# WHAT NEEDS TO BE DONE:
From the line containing "Task: Tap the" to the end of the data, retype every line exactly and nothing else. Drop the pictures.

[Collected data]
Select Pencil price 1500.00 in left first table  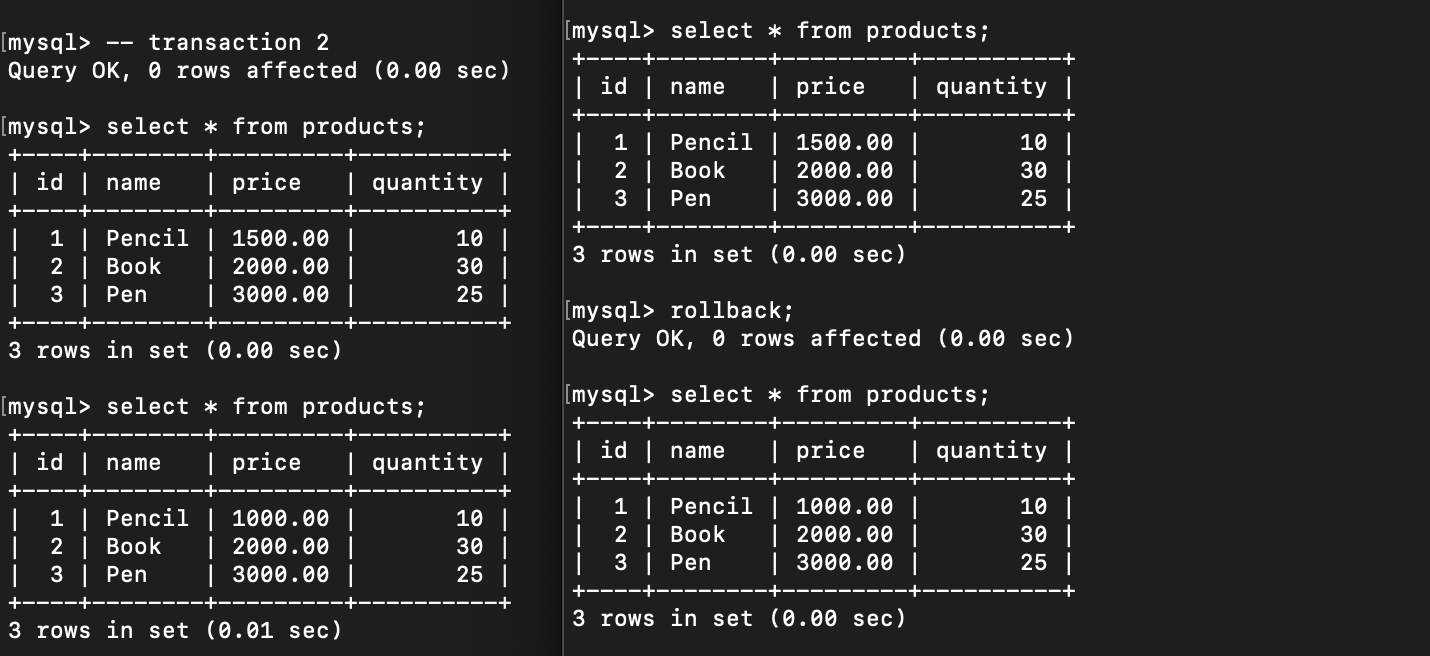280,238
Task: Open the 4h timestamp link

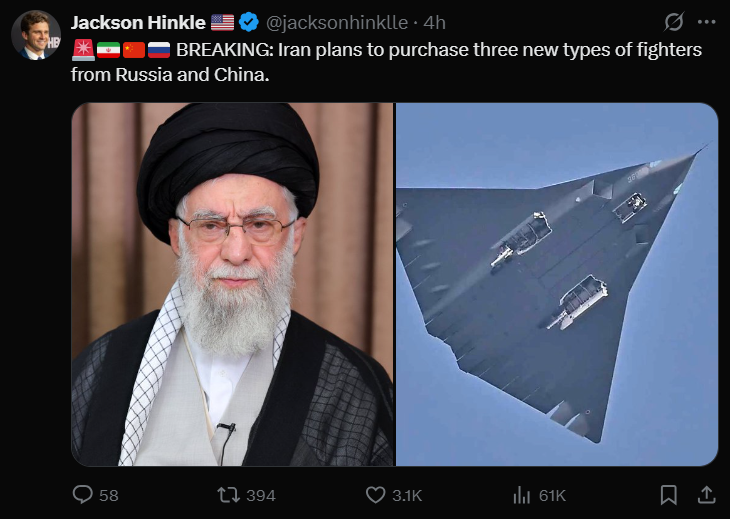Action: click(x=434, y=22)
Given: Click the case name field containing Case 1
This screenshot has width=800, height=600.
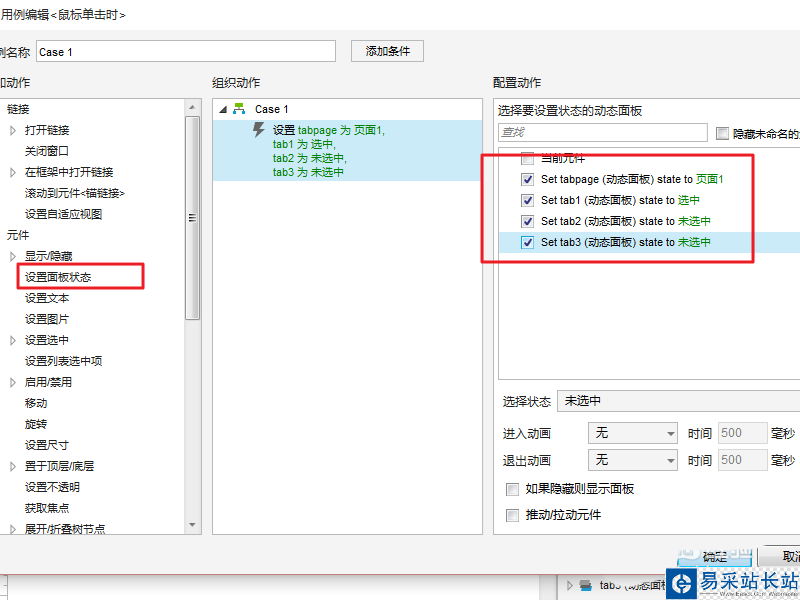Looking at the screenshot, I should coord(185,51).
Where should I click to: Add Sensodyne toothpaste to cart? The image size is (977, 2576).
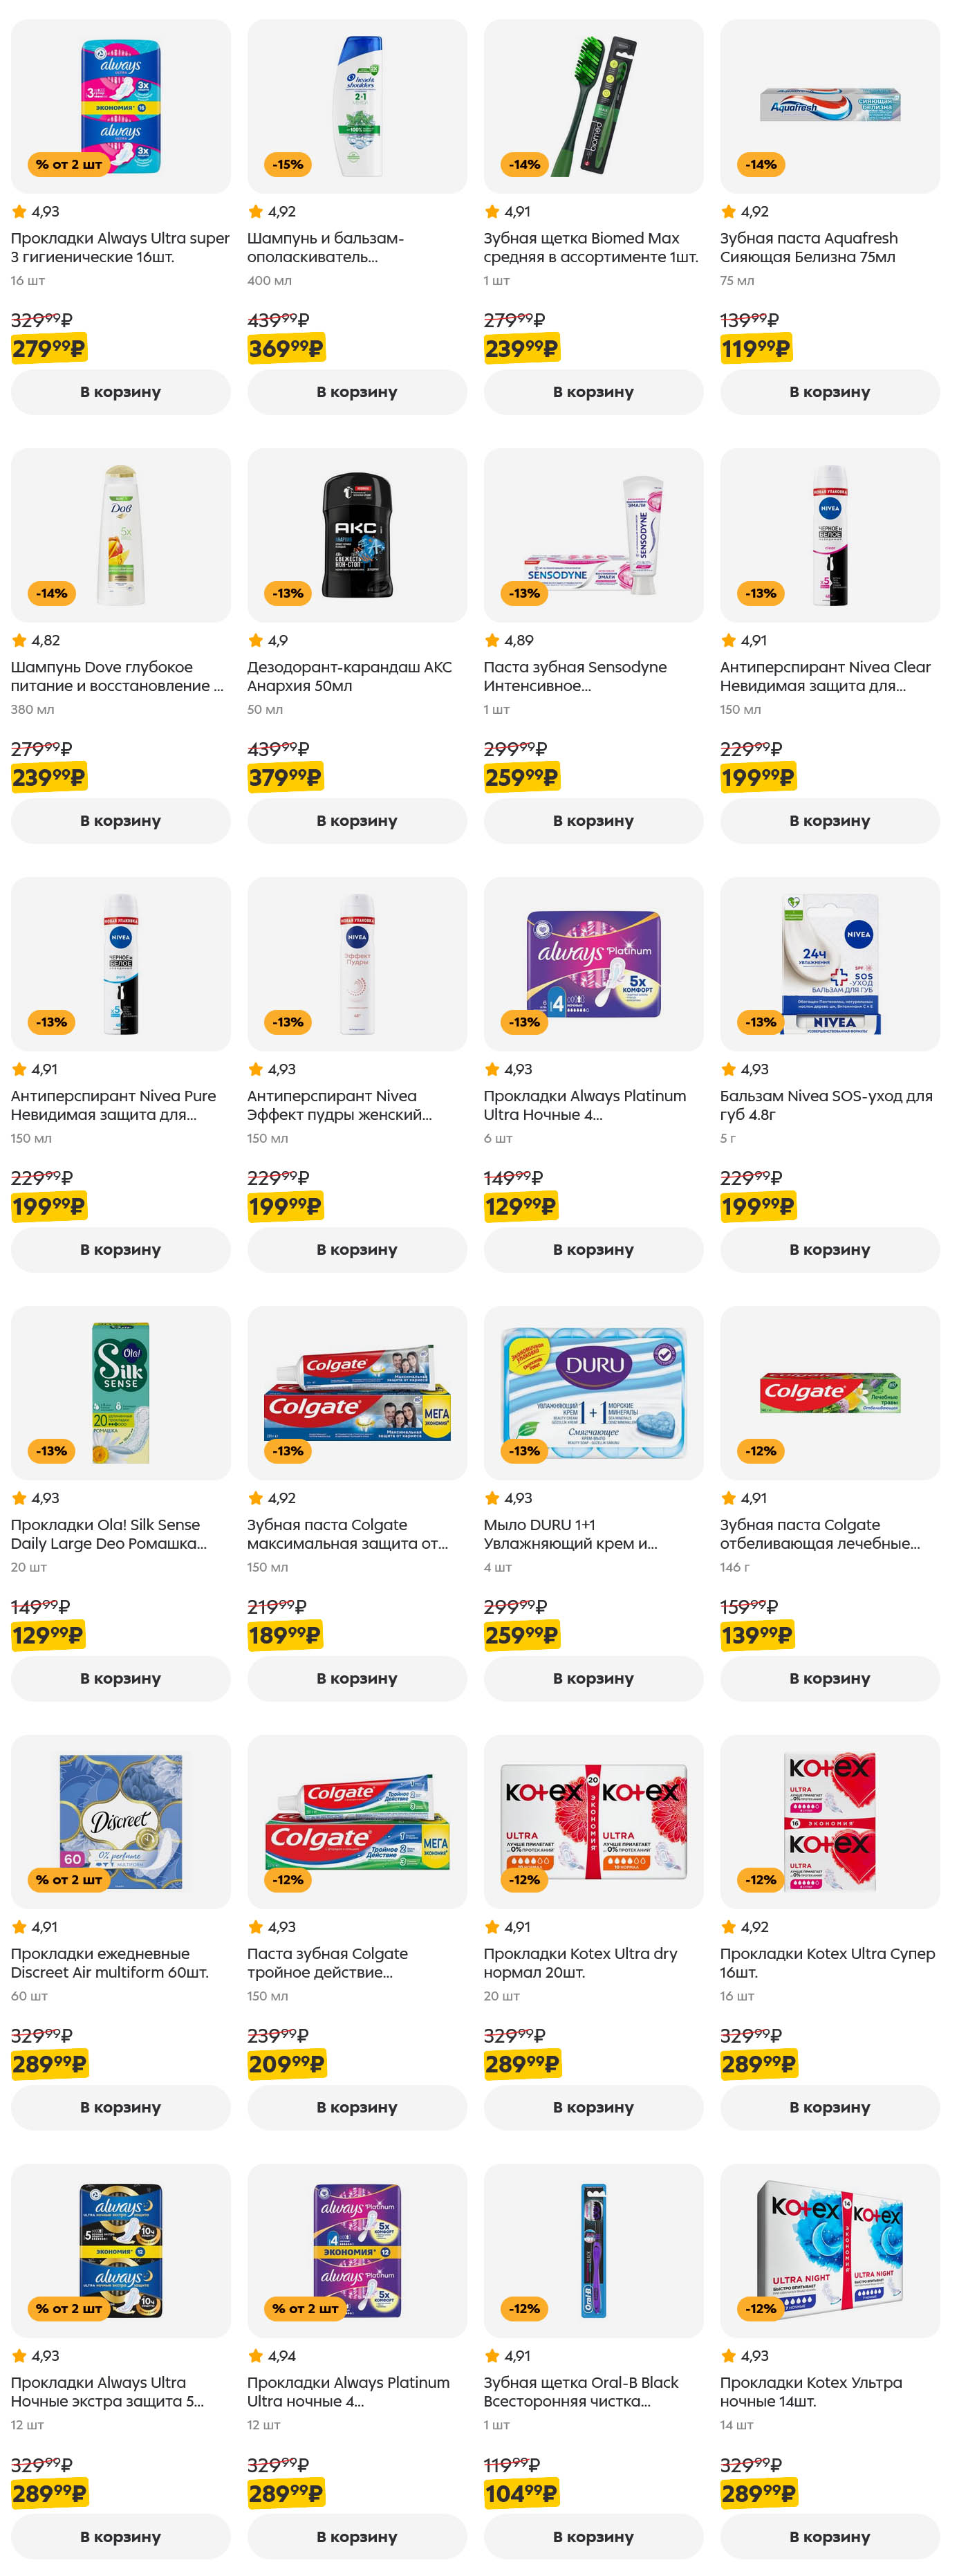point(594,821)
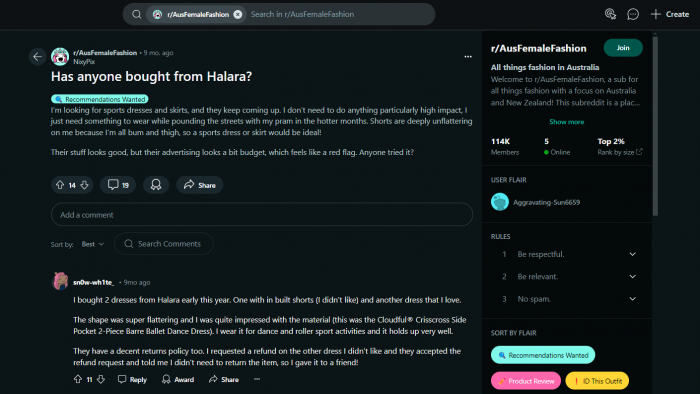Downvote the Halara post
Image resolution: width=700 pixels, height=394 pixels.
pos(84,185)
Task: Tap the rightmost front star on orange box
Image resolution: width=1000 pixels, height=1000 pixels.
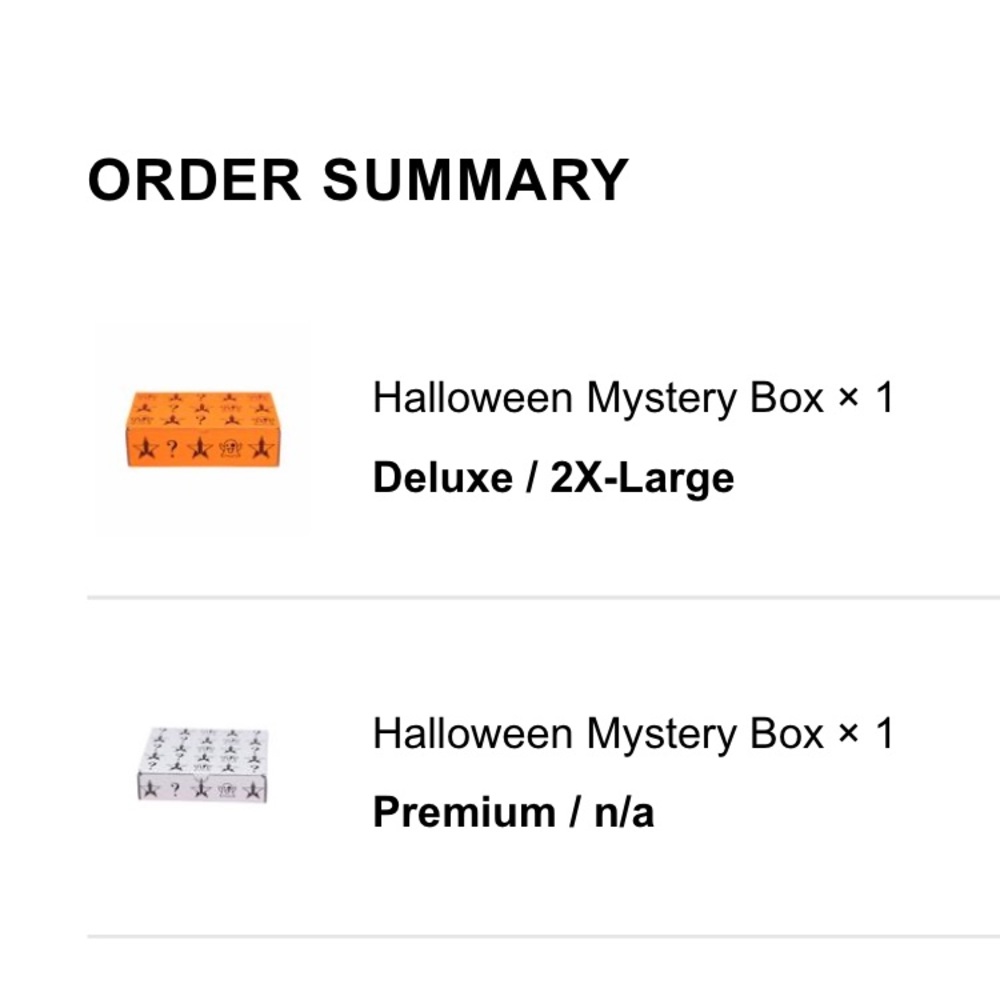Action: pyautogui.click(x=261, y=448)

# TASK ANSWER:
Task: Tap the rightmost front star on orange box
Image resolution: width=1000 pixels, height=1000 pixels.
Action: pyautogui.click(x=261, y=448)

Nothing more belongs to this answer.